Re: Official Linux system wrapper library?

From: Joseph Myers
Date: Mon Nov 12 2018 - 12:00:04 EST


On Sun, 11 Nov 2018, Florian Weimer wrote:

> The kernel does not know about TCB layout, so a lot of low-level
> threading aspects are defined by userspace.
>
> The kernel does not know about POSIX cancellation. Directly calling
> system calls breaks support for that.

Indeed. Where cancellation is involved, glibc needs to know exactly what
instructions might be calling a cancellable syscall and what instructions
are before or after the syscall (see Adhemerval's patches for bug 12683).

This involves an ABI that is not just specific to a particular libc, but
specific to a particular libc version. So it's inherently unsuitable to
put cancellable syscalls in libc_nonshared.a, as well as unsuitable to put
them in any kernel-provided library.

The interface for setting errno may also be libc-specific, for any
syscalls involving setting errno.

Syscalls often involve types in their interfaces such as off_t and struct
timespec. libcs may have multiple different variants of those types; the
variants available, and the ways of selecting them, are libc-specific and
libc-version-specific. So for any syscall for which the proper userspace
interface involves one of those types, wrappers for it are inherently
specific to a particular libc and libc version. (See e.g. how preadv2 and
pwritev2 syscalls also have preadv64v2 and pwritev64v2 APIs in glibc, with
appropriate redirections hased on __USE_FILE_OFFSET64, which is in turn
based on _FILE_OFFSET_BITS.)

There are many ABI variants that are relevant to glibc but not to the
kernel. Some of these involve ABI tagging of object files to indicate
which ABI variant an object is built for (and those that don't have such
tagging ought to have it), to prevent accidental linking of objects for
different ABIs. How to build objects for different userspace ABIs is not
something the kernel should need to know anything about; it's most
naturally dealt with at the level of building compiler multilibs and libc.
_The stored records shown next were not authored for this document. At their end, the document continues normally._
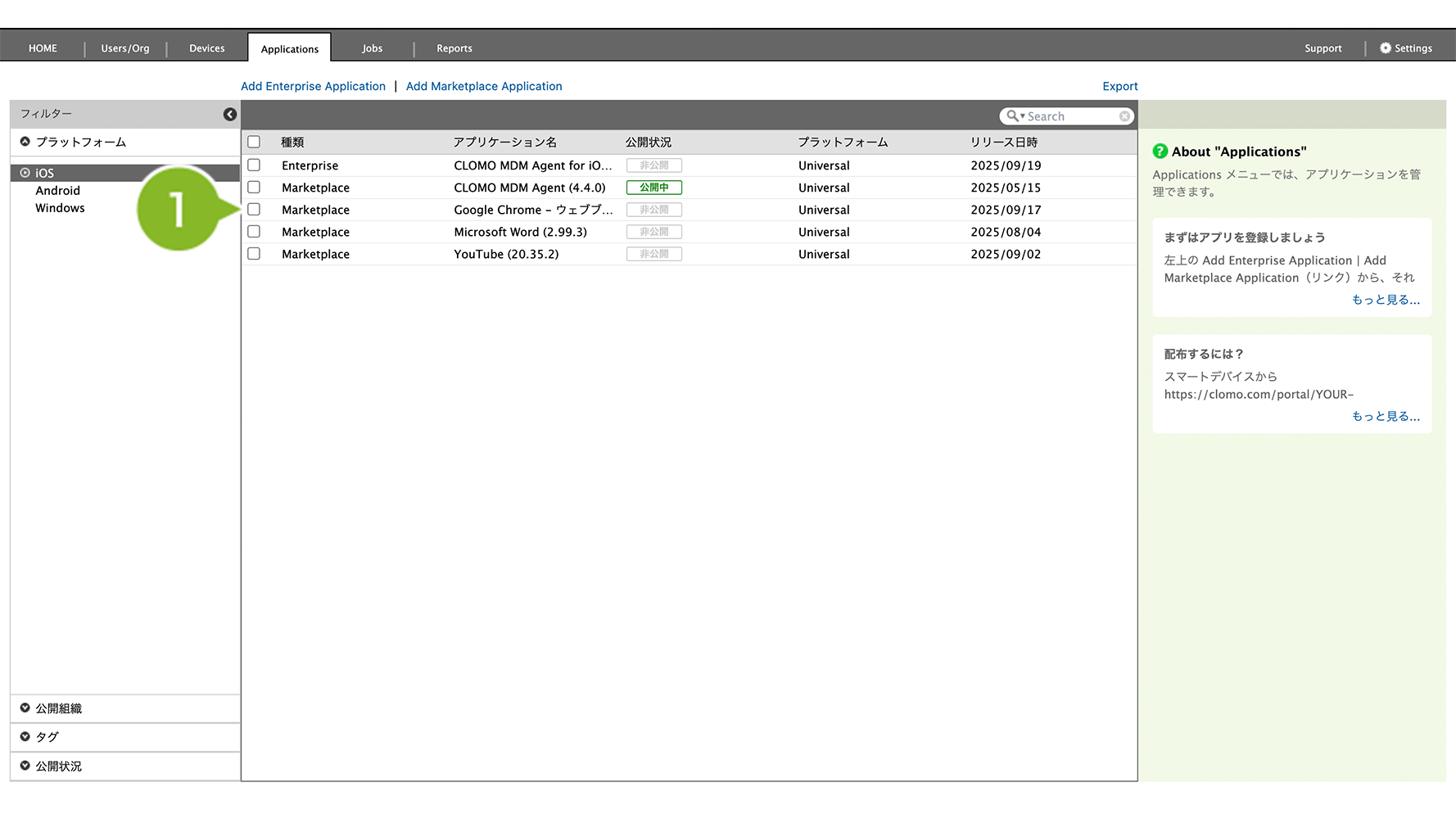
Task: Select Android platform filter
Action: [x=57, y=191]
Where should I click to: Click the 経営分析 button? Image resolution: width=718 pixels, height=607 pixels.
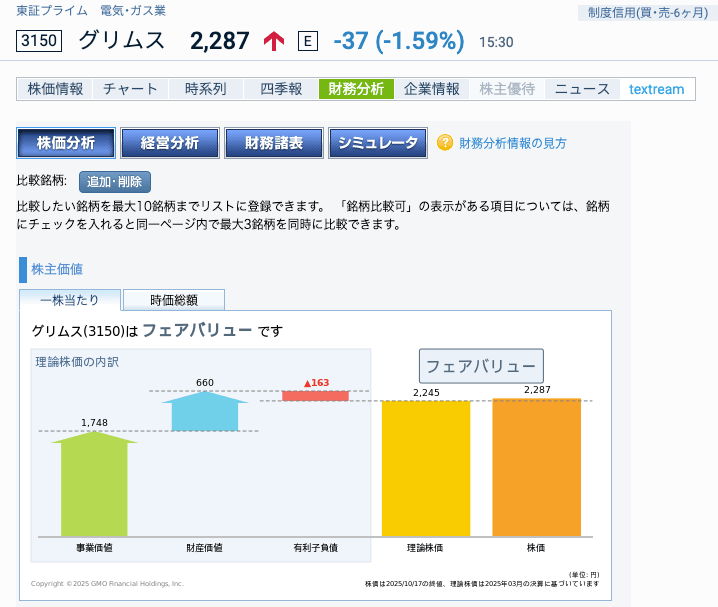click(170, 143)
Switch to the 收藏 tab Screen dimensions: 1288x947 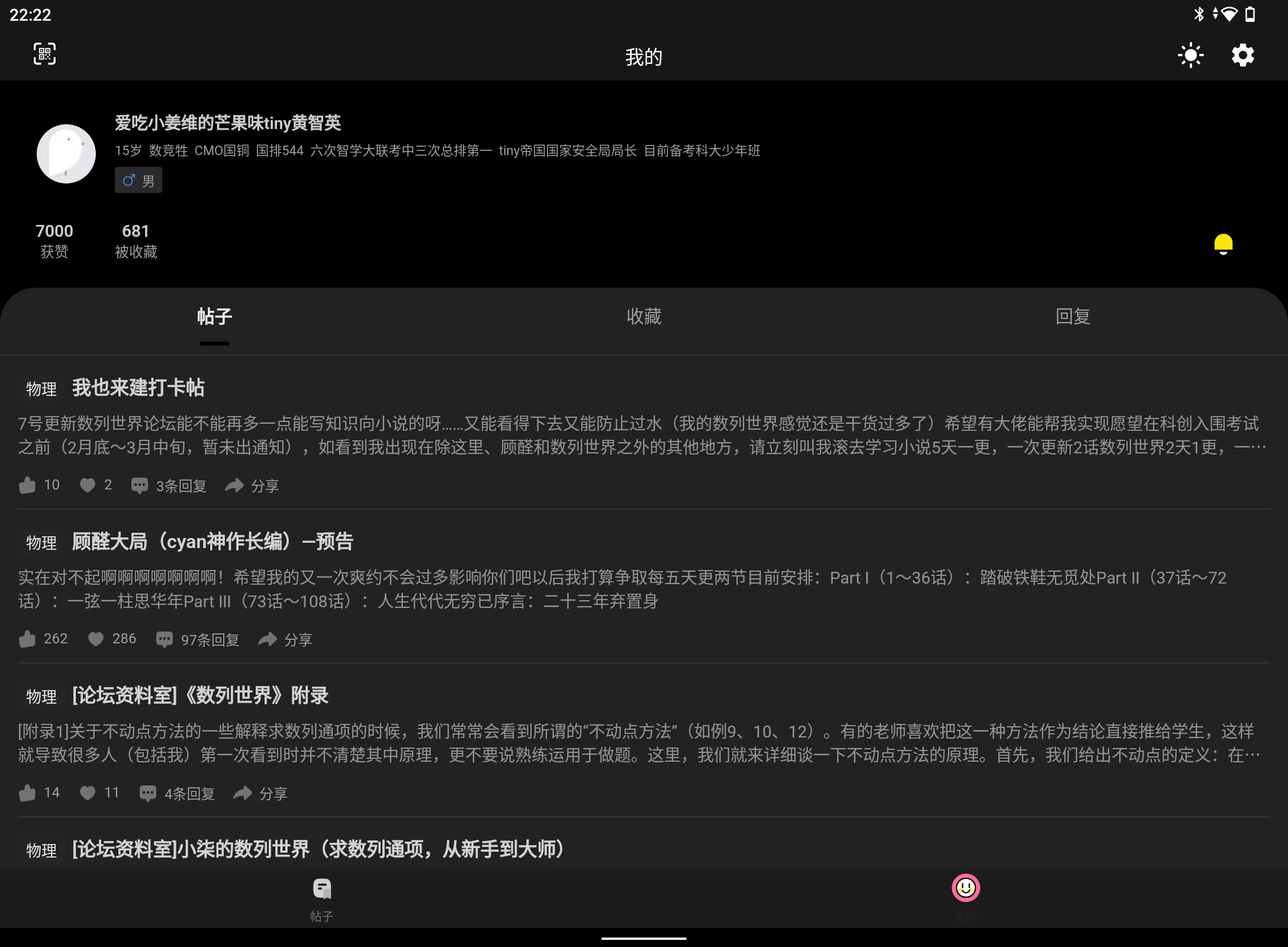coord(643,317)
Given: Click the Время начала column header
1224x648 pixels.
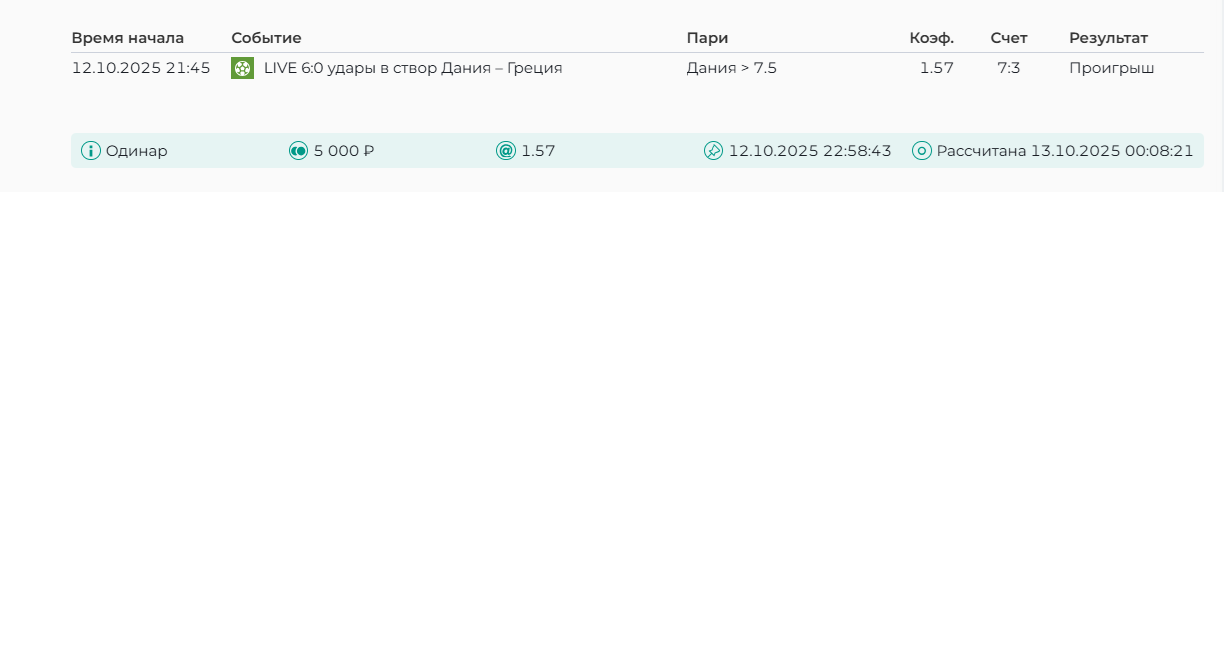Looking at the screenshot, I should pyautogui.click(x=128, y=38).
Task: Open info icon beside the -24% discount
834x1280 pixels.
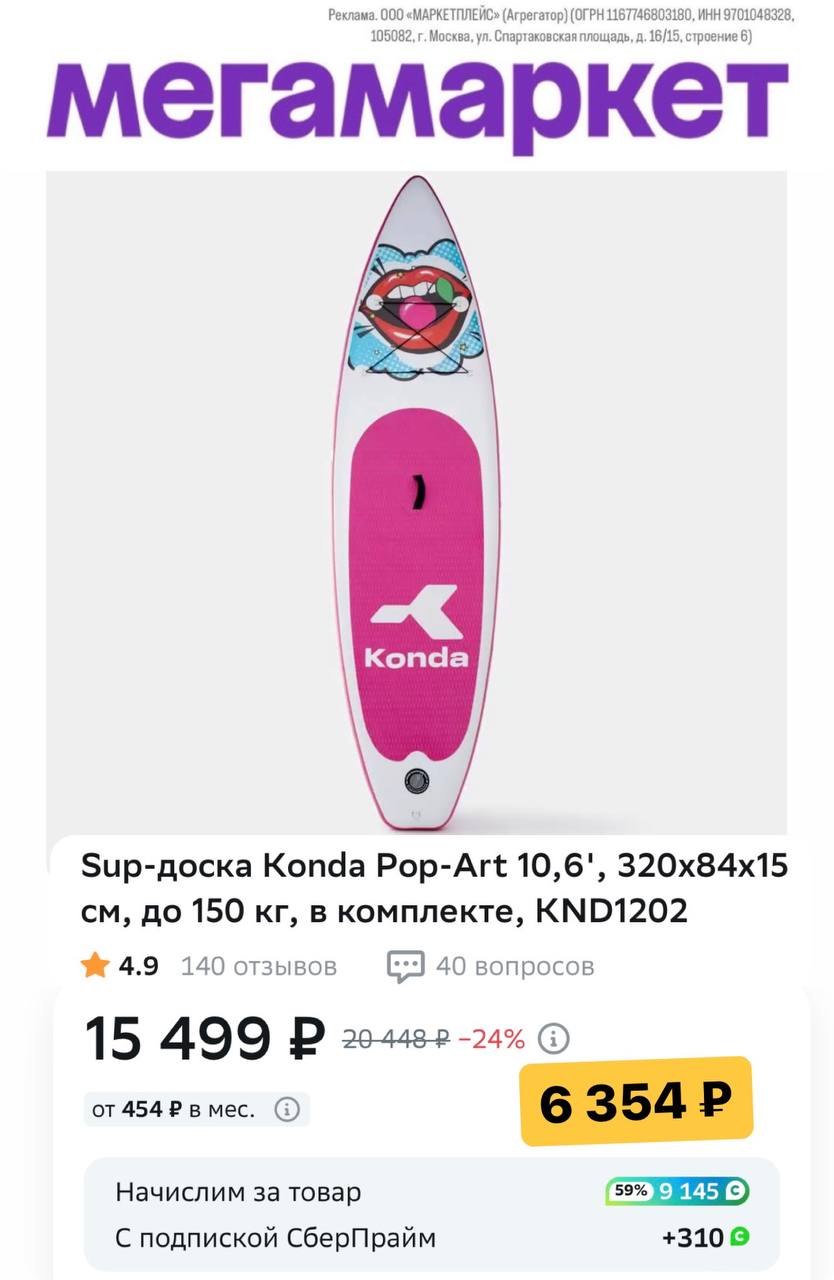Action: coord(553,1039)
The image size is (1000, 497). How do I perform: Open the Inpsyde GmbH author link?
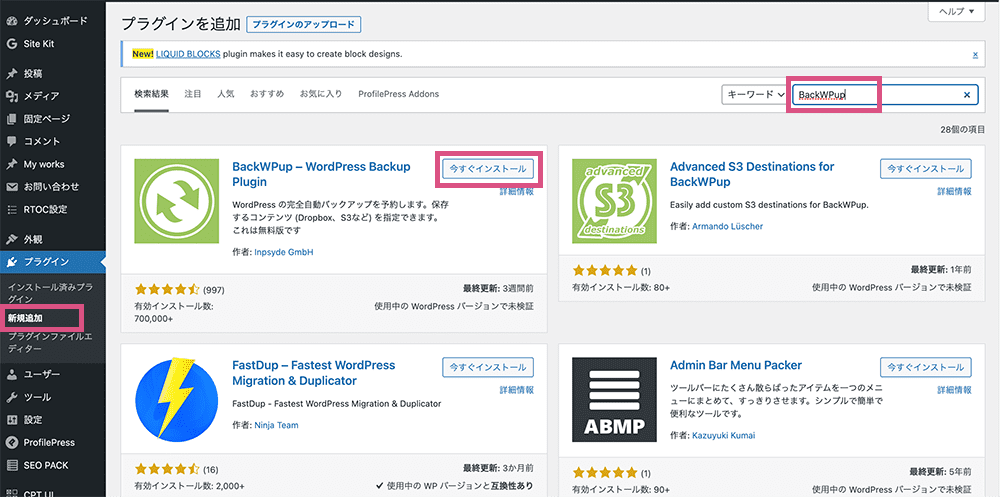(286, 252)
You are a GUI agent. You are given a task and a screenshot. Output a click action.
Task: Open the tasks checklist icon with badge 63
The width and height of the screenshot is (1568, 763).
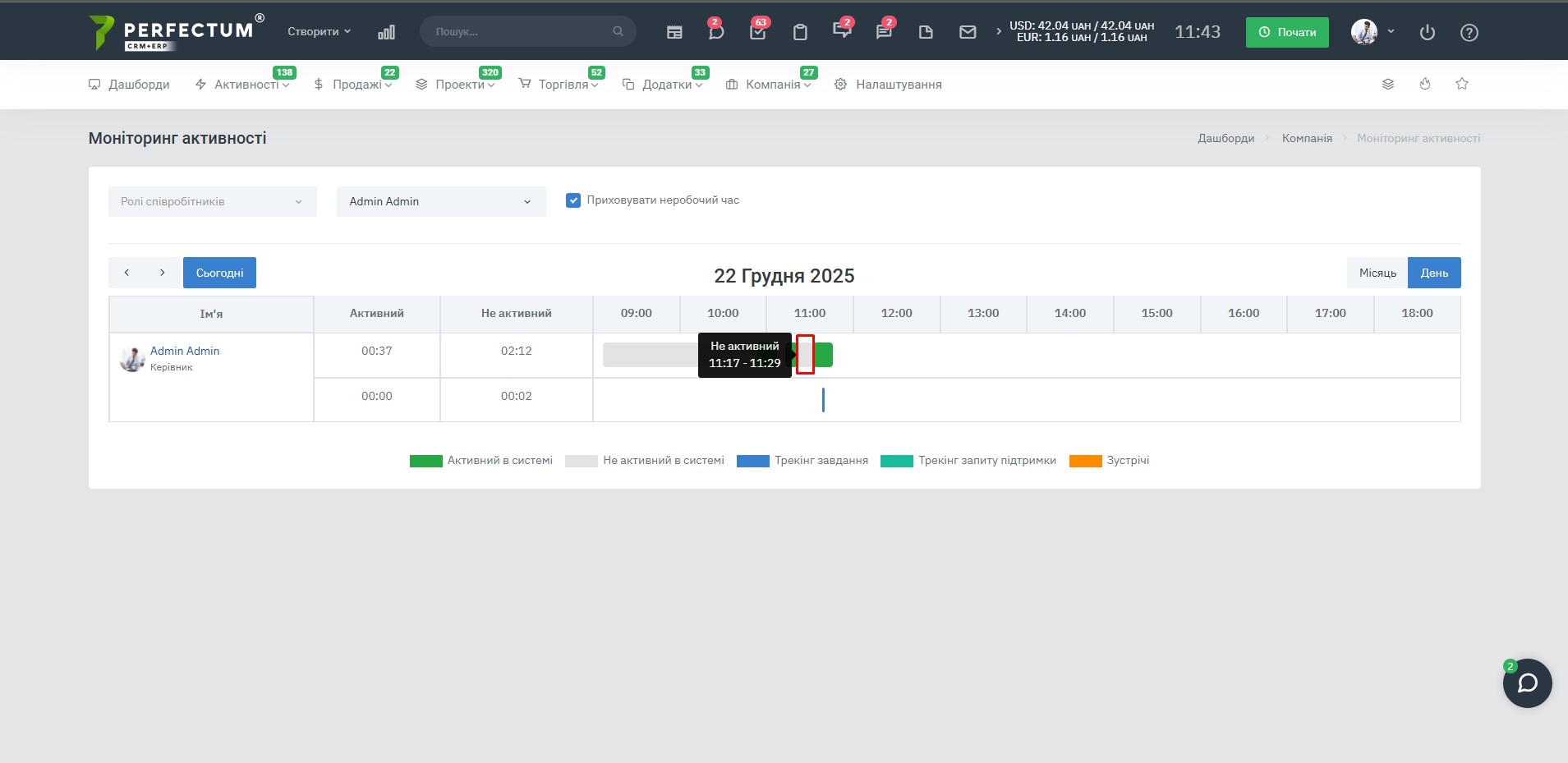click(757, 32)
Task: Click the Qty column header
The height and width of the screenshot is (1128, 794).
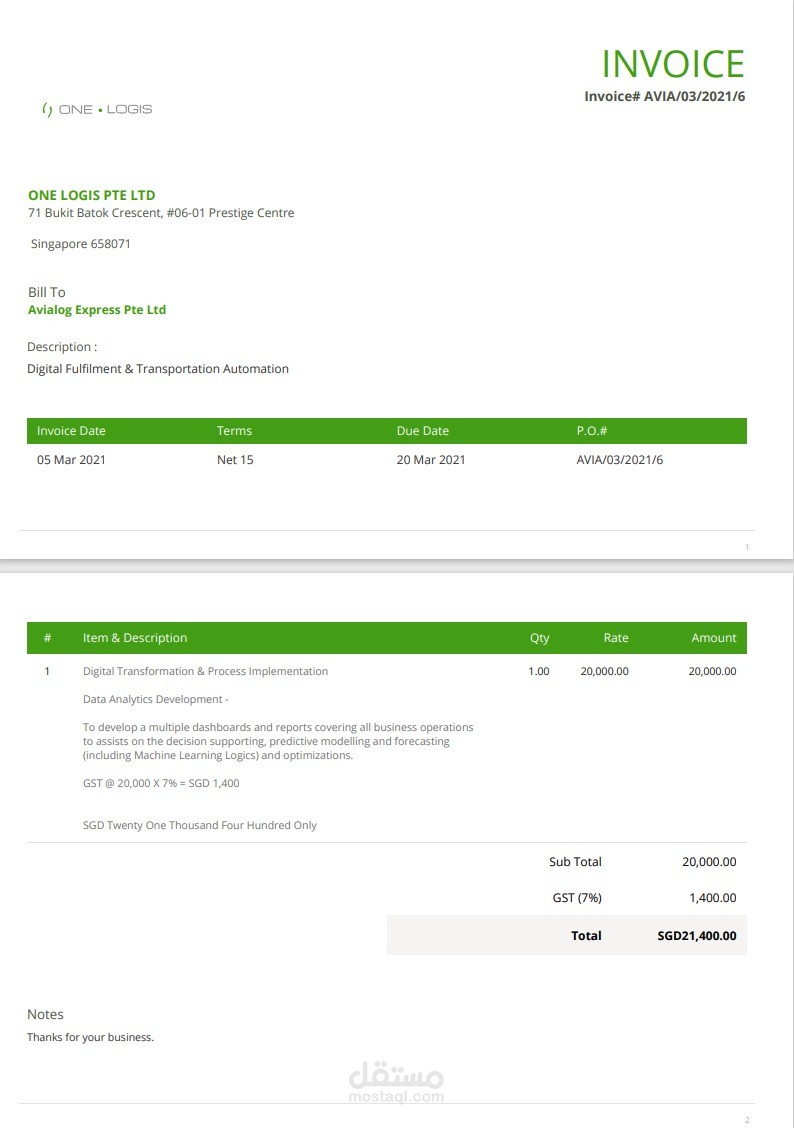Action: (x=539, y=638)
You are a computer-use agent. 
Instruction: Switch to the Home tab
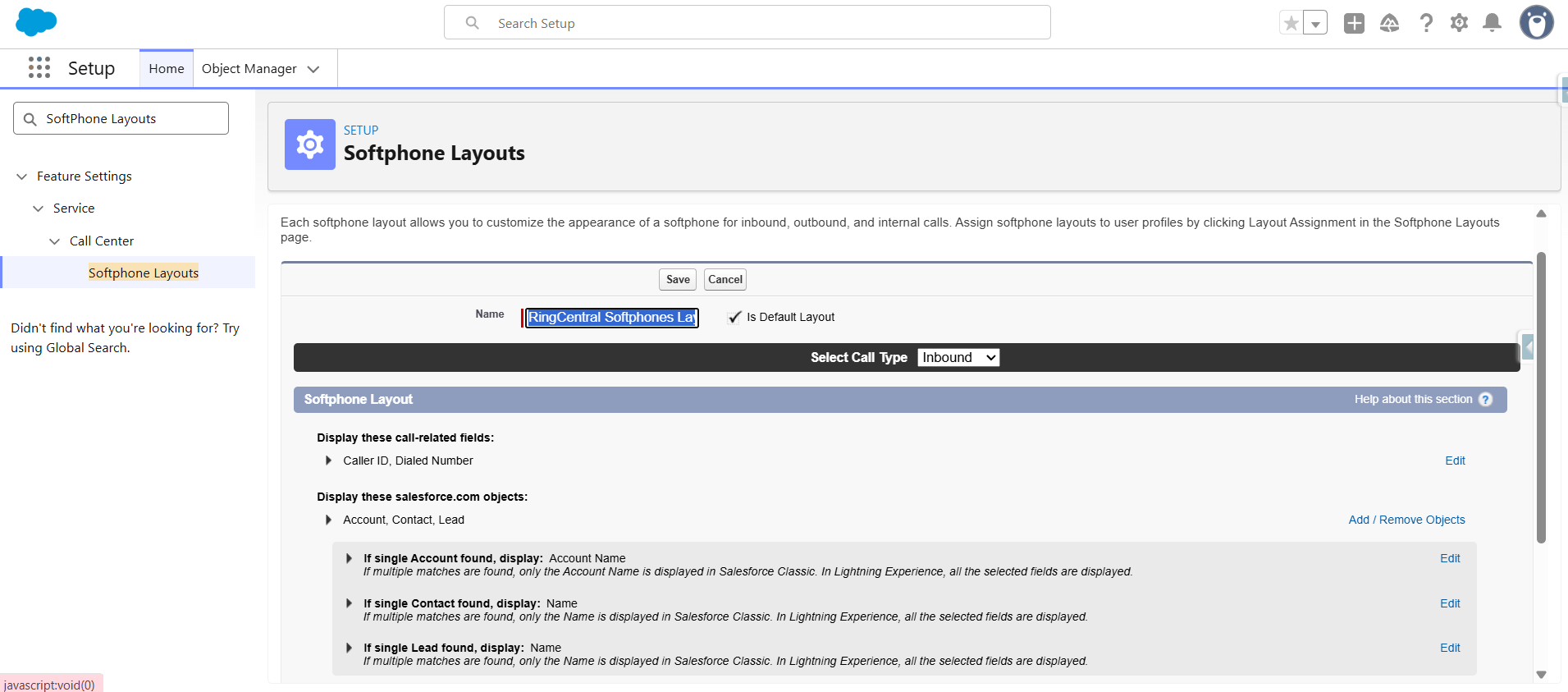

glibc deliberately avoids depending at compile time on the existence of
libgcc_s.so to facilitate bootstrap builds (a stripped glibc binary built
with a C-only static-only inhibit_libc GCC that was built without glibc
should be identical to the result of a longer alternating sequence of GCC
and glibc builds). I don't think any kernel-provided library would be any
better to depend on.

What one might suggest is that when new syscalls are added, kernel
developers should at least obtain agreement on linux-api from libc people
about what the userspace interface to the syscall should be. That means
the userspace-level types (such as off_t and struct timespec), and the
choice of error handling (returning error number or setting errno), and
the name of the header declaring the function, and the name of the
function, and how the syscall relates to thread cancellation, for example
- and whatever other issues may be raised.

--
Joseph S. Myers
joseph@xxxxxxxxxxxxxxxx